A man has been sentenced to 200 hours of community service after pleading guilty to supplying the drugs which led to the death of Liam Miller from Terrington near Malton.
Keiron Thomas Turley, 20, of Malden Road, Liverpool, was sentenced at York Crown Court on Monday 25 April 2016. The charge against Turley relates to the supply of 25i-NBOMe to Liam in June 2015.
Liam, 20, died at a house on Hamilton Drive West in Acomb, York, on July 27 2015, after being attacked by his friend Sam Donley.
Donley, 20, is currently serving a six years and eight months prison sentence for his manslaughter.
Liam Miller and Samuel Donley were good friends and they both took the hallucinogenic drug 25i-NBOMe on July 27.
In a violent attack which followed, Donley killed Liam while under the influence of the drug. No motive for the attack was established and the conclusion was that Donley killed Liam during a psychotic episode brought on by the drug.
Detective Inspector Mark Pearson, who led the investigation into Liam’s death, said: “No sentence can undo the devastating events of that night. But this case must surely serve as the starkest of all reminders of the deadly consequences of taking illegal drugs. Liam Miller’s promising life has been cut short and Sam Donley is now in prison, living with the fact that he has killed his best friend.
“People must take heed of this warning and be aware of the potential dangers of this drug. As with all drugs, people may not be aware of what they are taking and the effects it may have.

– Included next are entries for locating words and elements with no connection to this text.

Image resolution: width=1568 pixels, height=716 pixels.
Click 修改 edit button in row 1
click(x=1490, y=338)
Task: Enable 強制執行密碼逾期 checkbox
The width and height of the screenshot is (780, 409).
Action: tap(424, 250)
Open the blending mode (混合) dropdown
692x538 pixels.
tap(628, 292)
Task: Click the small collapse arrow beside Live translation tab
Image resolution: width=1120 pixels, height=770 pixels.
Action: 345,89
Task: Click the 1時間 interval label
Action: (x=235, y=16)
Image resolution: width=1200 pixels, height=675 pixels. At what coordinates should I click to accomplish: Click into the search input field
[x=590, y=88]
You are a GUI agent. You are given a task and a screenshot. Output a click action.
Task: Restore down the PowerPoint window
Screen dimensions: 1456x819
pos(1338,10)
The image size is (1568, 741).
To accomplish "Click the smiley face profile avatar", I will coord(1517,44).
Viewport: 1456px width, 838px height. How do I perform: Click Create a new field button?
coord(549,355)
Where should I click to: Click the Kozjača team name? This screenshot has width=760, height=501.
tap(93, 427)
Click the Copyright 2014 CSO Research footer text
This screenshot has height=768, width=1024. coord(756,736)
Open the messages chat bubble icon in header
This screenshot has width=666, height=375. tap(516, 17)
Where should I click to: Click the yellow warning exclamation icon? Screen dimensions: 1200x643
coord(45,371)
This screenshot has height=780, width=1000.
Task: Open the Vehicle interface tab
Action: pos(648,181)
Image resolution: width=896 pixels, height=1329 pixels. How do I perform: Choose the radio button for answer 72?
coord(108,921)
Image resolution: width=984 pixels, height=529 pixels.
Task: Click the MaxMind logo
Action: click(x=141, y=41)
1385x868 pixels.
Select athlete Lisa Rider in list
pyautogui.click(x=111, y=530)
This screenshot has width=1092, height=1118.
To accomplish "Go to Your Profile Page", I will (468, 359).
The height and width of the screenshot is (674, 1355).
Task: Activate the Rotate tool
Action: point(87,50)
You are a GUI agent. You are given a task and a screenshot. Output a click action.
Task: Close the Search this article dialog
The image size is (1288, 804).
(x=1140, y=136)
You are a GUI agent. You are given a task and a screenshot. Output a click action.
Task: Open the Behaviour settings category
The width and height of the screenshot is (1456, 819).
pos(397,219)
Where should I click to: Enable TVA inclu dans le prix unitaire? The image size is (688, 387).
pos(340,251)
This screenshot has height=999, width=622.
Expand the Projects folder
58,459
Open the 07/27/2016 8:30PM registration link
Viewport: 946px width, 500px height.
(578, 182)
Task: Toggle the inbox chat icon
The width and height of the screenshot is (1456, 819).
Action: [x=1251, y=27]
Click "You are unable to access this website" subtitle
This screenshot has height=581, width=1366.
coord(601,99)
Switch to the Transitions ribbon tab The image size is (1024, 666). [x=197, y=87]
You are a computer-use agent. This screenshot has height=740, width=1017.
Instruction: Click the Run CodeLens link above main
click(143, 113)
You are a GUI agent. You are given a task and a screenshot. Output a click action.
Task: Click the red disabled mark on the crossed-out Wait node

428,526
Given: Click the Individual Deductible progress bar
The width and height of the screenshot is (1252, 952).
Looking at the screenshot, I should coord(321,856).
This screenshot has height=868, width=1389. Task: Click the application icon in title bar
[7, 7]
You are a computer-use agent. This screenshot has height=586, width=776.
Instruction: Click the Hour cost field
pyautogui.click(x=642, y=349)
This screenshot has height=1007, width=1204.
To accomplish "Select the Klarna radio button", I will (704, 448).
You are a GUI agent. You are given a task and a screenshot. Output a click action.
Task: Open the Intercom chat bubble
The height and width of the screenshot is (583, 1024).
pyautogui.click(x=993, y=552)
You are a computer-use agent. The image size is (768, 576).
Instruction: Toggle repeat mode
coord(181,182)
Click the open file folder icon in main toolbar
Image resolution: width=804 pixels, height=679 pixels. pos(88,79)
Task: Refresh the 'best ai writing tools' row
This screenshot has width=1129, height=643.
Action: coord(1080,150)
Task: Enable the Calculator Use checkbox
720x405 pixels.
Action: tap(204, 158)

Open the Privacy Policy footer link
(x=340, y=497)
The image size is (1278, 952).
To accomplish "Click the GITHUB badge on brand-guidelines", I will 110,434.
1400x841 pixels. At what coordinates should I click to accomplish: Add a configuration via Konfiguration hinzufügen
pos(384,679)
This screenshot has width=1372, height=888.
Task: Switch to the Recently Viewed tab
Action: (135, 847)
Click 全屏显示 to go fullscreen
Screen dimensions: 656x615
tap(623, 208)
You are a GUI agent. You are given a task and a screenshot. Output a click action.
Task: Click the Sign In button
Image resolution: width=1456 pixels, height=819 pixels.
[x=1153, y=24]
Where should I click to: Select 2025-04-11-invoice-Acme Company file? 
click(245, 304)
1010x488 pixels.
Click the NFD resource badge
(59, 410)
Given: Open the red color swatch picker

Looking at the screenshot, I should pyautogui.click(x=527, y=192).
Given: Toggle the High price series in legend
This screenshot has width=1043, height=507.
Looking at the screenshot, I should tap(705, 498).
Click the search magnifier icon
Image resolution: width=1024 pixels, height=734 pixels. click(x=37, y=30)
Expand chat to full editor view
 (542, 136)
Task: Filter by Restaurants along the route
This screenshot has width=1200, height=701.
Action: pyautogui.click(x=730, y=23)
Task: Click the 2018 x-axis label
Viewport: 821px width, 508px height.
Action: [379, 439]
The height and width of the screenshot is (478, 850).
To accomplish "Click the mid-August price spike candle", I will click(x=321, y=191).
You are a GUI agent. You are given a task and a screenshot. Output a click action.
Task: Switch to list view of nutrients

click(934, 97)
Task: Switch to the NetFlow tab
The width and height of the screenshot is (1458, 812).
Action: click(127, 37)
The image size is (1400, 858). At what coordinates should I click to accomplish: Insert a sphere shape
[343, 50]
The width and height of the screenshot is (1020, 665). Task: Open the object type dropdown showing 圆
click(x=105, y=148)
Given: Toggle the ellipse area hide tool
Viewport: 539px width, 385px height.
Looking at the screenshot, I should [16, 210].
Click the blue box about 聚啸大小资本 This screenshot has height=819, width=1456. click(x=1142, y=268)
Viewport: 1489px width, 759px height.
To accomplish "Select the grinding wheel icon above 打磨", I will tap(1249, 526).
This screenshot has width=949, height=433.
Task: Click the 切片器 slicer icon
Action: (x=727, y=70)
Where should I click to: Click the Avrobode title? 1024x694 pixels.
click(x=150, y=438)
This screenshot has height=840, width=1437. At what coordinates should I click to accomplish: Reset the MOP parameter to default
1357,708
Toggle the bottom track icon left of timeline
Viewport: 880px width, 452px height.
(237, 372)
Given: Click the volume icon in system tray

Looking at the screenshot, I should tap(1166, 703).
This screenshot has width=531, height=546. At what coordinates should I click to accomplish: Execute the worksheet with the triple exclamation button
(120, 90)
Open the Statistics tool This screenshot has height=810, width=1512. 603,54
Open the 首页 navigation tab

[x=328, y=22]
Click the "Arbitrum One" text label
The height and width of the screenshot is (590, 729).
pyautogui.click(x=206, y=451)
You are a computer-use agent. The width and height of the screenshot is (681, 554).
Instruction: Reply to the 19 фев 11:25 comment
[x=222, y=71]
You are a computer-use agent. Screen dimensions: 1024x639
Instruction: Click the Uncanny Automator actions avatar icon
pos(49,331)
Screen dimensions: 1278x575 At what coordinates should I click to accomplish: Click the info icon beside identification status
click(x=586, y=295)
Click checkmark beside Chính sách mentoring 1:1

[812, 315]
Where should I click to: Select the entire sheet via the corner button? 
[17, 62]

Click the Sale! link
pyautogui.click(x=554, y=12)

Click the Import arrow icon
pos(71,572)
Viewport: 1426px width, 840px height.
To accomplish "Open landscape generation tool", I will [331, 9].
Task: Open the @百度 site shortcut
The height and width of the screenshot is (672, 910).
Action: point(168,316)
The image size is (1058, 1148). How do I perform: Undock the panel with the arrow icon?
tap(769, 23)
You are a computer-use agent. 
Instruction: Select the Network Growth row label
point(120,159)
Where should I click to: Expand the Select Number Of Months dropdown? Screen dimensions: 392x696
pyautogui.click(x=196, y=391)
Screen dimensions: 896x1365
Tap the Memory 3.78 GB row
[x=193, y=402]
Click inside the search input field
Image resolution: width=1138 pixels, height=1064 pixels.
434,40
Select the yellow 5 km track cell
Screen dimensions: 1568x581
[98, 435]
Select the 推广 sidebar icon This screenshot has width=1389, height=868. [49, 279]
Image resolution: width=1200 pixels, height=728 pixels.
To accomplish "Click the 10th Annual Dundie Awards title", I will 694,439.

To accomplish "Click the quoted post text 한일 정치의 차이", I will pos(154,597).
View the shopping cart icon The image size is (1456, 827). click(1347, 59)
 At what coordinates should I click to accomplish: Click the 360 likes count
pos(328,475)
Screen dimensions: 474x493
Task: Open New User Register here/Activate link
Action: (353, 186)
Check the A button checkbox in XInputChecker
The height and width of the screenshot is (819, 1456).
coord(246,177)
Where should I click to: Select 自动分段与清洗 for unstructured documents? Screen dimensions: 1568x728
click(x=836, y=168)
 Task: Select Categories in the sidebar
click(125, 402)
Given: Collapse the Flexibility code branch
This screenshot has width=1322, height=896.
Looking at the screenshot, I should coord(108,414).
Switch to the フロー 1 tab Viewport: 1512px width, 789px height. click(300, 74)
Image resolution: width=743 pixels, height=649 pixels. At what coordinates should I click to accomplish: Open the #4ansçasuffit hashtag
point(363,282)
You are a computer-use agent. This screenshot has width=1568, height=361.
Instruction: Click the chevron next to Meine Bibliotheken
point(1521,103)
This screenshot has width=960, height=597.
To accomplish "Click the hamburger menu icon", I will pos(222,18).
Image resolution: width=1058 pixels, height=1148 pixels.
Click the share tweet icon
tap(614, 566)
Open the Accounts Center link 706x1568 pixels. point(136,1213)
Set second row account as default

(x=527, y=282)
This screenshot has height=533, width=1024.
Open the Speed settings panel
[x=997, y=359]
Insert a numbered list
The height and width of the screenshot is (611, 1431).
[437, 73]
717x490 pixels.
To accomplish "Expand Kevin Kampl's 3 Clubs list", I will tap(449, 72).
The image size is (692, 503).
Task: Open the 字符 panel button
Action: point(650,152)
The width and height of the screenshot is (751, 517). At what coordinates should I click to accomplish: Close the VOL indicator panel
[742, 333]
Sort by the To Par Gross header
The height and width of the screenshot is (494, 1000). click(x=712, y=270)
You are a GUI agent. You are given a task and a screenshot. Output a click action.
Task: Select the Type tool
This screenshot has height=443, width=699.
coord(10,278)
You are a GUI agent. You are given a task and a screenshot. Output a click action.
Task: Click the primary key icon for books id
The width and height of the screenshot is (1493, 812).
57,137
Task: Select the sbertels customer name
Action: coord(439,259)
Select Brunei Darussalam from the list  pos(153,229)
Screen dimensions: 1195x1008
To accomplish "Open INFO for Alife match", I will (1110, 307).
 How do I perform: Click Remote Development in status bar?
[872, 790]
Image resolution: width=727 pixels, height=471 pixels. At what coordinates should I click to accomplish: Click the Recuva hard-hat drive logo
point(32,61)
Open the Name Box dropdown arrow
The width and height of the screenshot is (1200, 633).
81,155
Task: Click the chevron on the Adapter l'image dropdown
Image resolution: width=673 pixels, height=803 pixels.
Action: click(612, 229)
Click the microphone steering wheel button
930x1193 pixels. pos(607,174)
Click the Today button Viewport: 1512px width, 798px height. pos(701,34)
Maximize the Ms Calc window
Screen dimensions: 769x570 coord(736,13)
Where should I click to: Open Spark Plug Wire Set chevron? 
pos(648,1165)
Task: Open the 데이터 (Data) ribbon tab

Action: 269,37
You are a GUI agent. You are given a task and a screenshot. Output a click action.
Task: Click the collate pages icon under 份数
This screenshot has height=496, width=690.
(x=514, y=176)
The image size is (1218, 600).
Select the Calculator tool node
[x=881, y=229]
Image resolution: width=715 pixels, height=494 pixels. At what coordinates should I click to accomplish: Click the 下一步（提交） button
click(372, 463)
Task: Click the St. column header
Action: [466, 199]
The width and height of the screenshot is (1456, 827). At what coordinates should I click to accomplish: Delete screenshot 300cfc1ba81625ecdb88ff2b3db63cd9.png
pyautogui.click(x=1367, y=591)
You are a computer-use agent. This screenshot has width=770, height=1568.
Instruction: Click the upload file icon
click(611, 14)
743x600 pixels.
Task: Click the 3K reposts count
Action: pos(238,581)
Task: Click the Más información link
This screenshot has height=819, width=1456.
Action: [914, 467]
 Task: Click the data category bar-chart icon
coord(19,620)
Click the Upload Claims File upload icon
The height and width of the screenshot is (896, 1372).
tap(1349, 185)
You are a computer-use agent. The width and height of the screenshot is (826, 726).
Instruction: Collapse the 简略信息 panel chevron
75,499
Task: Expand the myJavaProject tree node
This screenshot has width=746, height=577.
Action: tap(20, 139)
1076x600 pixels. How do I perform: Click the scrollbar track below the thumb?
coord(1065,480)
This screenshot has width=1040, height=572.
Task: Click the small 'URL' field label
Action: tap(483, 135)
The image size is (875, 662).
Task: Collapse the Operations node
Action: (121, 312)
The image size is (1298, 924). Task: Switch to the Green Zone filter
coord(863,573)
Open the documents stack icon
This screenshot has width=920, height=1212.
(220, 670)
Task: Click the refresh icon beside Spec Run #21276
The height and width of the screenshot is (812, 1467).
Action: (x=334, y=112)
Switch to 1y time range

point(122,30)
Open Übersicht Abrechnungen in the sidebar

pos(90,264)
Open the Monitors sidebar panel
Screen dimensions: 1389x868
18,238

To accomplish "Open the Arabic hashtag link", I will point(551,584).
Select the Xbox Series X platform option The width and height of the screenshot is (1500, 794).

This case must surely be a wake-up call to everyone who experiments with illegal drugs. It is simply not worth putting your life or anyone else’s in such grave danger.”
NBOMe is a synthetic drug and was made illegal in June 2014 becoming a class A controlled drug.
25i-NBOMe is also known as 25i, INB-MeO, N-bomb, Smiles, Mr. Happy, Solaris and Cimbi-5.
Users of the drug have been found to suffer from paranoia, violence, agitation, seizures and hallucinogenic effects. It can also cause increased heart rate and blood pressure which can in extreme cases lead to heart failure.